Samedi 23 novembre 2024

Économie

Une bouffée d’oxygène pour la BRB

La mesure obligeant les ONG et autres opérateurs économiques à loger leurs devises à la Banque centrale a été un peu bénéfique pour cette dernière bien qu’elle ait déclenché la fuite d’une certaine quantité de devises vers les pays voisins.

Faustin Ndikumana : «Cette mesure a été une bouffée d’oxygène pour la BRB.»
Faustin Ndikumana : «Cette mesure a été une bouffée d’oxygène pour la BRB.»

«Cette mesure a été une bouffée d’oxygène pour la BRB», indique Faustin Ndikumana, président de la Parcem. En invitant les ONG internationales et locales à loger leurs comptes en devises à la Banque centrale, poursuit-il, c’était une façon de cette dernière d’avoir une mainmise sur cette quantité de devises. «C’est une gestion des devises dans un contexte de rareté de ces dernières. Cela permet à la BRB de décider de son orientation par rapport aux besoins urgents. »

Pour Faustin Ndikumana, c’est la BRB qui a gagné. «Les grandes perdantes sont plutôt les banques commerciales avec cette mesure.» Et d’expliquer qu’aujourd’hui, la Banque peut décider, pour l’intérêt de la nation, de régler les factures liées à l’importation des produits stratégiques en l’occurrence le carburant, les médicaments, les engrais chimiques,… «Contrairement aux banques commerciales qui ne distinguent pas les produits stratégiques et les autres et qui paient comme toute entreprise commerciale qui doit faire des profits.»

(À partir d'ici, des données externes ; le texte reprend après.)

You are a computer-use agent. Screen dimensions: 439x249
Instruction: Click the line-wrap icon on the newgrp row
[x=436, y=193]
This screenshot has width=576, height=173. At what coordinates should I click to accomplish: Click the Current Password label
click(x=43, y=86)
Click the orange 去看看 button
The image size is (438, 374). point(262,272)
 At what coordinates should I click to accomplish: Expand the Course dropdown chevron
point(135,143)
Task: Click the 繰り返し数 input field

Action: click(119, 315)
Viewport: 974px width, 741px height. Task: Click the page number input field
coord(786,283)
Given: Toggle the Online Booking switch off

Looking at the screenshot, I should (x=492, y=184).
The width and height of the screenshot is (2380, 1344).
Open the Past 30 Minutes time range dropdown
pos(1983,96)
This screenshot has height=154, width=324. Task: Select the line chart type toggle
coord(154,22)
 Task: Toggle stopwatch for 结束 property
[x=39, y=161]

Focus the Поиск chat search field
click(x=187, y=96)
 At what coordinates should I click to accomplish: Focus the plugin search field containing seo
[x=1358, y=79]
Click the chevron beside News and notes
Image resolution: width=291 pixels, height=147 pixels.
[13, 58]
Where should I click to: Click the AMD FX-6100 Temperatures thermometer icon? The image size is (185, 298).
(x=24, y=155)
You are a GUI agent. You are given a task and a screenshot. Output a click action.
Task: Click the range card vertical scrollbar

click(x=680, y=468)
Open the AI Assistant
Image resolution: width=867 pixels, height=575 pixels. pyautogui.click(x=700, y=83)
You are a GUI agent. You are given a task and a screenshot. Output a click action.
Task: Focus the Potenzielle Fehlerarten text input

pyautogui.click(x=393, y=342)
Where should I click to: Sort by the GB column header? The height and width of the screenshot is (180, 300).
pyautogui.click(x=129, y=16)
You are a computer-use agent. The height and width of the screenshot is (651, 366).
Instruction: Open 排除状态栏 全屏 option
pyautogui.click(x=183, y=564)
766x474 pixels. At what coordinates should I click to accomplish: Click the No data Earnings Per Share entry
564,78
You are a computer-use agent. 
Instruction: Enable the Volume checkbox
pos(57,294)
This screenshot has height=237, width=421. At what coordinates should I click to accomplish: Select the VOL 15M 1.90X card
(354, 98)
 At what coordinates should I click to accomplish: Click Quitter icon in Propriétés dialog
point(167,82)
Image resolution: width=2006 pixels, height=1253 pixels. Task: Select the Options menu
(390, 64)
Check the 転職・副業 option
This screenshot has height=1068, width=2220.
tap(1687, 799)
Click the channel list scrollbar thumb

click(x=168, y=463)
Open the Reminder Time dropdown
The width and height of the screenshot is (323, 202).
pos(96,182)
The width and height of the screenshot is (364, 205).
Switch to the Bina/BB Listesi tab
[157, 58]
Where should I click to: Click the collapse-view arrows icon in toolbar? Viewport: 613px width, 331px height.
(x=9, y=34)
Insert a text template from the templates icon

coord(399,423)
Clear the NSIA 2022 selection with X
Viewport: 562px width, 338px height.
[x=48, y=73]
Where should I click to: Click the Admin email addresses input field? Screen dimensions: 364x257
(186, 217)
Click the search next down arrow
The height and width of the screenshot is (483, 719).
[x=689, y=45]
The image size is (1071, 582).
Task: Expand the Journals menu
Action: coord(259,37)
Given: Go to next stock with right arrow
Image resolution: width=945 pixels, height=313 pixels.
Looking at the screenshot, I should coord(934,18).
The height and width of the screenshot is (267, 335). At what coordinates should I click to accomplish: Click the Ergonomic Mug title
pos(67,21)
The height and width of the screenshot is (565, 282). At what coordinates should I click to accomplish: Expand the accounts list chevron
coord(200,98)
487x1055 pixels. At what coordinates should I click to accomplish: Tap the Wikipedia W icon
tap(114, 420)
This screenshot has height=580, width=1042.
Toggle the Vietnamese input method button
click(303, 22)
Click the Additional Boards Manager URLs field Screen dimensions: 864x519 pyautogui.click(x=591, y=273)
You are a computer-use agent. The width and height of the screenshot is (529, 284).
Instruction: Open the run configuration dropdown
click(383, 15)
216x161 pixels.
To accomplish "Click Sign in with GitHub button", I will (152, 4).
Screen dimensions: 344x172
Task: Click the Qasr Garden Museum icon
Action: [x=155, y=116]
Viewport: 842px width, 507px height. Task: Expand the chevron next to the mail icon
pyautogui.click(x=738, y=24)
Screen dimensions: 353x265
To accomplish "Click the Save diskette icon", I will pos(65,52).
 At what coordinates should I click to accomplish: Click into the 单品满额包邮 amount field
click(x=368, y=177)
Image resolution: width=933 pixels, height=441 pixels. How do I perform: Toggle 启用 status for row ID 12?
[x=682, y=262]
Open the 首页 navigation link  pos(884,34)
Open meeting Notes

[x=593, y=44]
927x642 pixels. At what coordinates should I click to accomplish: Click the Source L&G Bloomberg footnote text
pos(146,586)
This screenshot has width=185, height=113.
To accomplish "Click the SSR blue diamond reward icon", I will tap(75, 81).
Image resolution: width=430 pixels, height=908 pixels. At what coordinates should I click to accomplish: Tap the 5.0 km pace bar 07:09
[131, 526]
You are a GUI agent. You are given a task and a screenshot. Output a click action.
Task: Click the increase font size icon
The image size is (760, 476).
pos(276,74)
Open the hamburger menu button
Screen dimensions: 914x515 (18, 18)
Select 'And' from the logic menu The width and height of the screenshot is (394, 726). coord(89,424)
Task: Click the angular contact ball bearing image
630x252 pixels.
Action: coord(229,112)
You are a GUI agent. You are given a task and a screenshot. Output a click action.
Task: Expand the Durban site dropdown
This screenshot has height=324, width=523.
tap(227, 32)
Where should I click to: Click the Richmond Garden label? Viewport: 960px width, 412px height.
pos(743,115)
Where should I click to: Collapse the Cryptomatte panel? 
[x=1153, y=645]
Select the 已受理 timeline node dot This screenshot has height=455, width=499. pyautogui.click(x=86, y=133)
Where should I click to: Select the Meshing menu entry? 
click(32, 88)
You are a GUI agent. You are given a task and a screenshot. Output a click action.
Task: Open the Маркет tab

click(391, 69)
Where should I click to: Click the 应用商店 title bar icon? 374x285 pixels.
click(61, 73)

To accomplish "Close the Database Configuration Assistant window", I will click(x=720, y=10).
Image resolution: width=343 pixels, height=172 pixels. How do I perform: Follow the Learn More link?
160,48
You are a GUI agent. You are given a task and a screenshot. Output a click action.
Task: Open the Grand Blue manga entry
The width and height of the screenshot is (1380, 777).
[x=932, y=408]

Toutefois, le président de la Parcem trouve que cette mesure a lamentablement réduit la marge de manœuvre des banques commerciales. «A ce niveau, ça limite la possibilité des importations à payer spontanément leurs fournisseurs étrangers. Ce qui jette un discrédit sur la capacité de l’économie burundaise par rapport à ces derniers.»

Et la fuite des capitaux?

D’après la BRB, la mesure prise a été bien respectée grâce à la collaboration entre la Banque centrale et les banques commerciales. « Elles ont travaillé ensemble pour exécuter cette mesure gouvernementale régie par la loi numéro 1/22 promulguée le 31 décembre 2015.»

Toutefois, des sources indiquent que certaines ONG ont préféré exporter leurs devises dans les pays de la sous-région. La BRB est pointée du doigt. «Nous accusons un manque à gagner très énorme car la Banque centrale échange les devises sur un taux très inférieur par rapport à celui pratiqué sur le marché.», confie un cadre d’une ONG.

M. Ndikumana reconnaît que certaines organisations seraient tentées de transférer leurs deviser à l’étranger afin de garder une liberté sur une partie de leurs devises. «Qu’on le veuille ou pas, il y a une partie des devises qui doit rester au pays notamment pour payer les salaires, le loyer ou les autres activités comme les ateliers de formation.» Et la BRB contrôle cet argent ce qui n’était pas le cas auparavant.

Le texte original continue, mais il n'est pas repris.